2. Section-based chunking
- Identifies “title” and “section header” blocks.
- Groups blocks until a new section header/title is encountered.
- Breaks documents into coherent subsections.
- Ideal for documents with clear hierarchical structures.
3. Page-based chunking
- Returns one chunk for each page in a document or sheet in a spreadsheet.
- Maintains the original page/sheet structure of the source material.
- Useful for page-specific analysis or when page boundaries are significant.
4. Page sections chunking
- Combines page and section-based chunking.
- First splits the document by pages, then within each page splits by sections.
- Maintains both page and section boundaries.

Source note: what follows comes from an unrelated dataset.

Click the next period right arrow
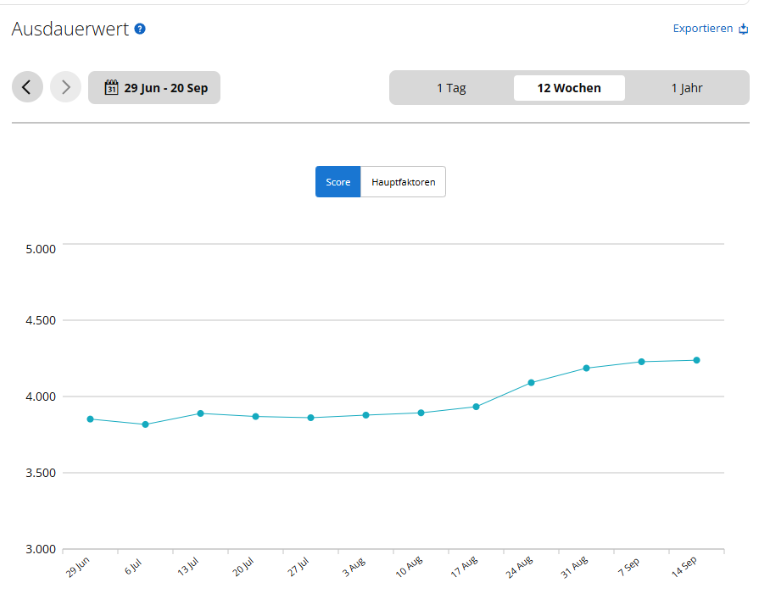Image resolution: width=767 pixels, height=592 pixels. pyautogui.click(x=66, y=87)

- Ideal for documents where both page and section organization are important.
5. Block chunking
- Each block becomes a separate chunk.
- Essentially disables advanced chunking.
- Useful when you want to implement your own chunking strategy with the layout information.
6. Disabled (no chunking)
- Returns one large markdown representation of the entire document.
- No splitting occurs; the document is treated as a single unit.
- Useful when you need to process the entire document as a whole or perform your own custom chunking.
Choosing a strategy
- Variable Chunking: When consistent chunk sizes are needed or for documents with inconsistent section lengths.
- Section-based Chunking: For documents with clear hierarchical organization.
- Page-based Chunking: When maintaining page/sheet boundaries is important.
- Page Sections Chunking: When both page and section organization need to be preserved.
- Block Chunking: When exact structure preservation is necessary.
- Disabled: When you need the entire document as a single unit or plan to implement custom chunking.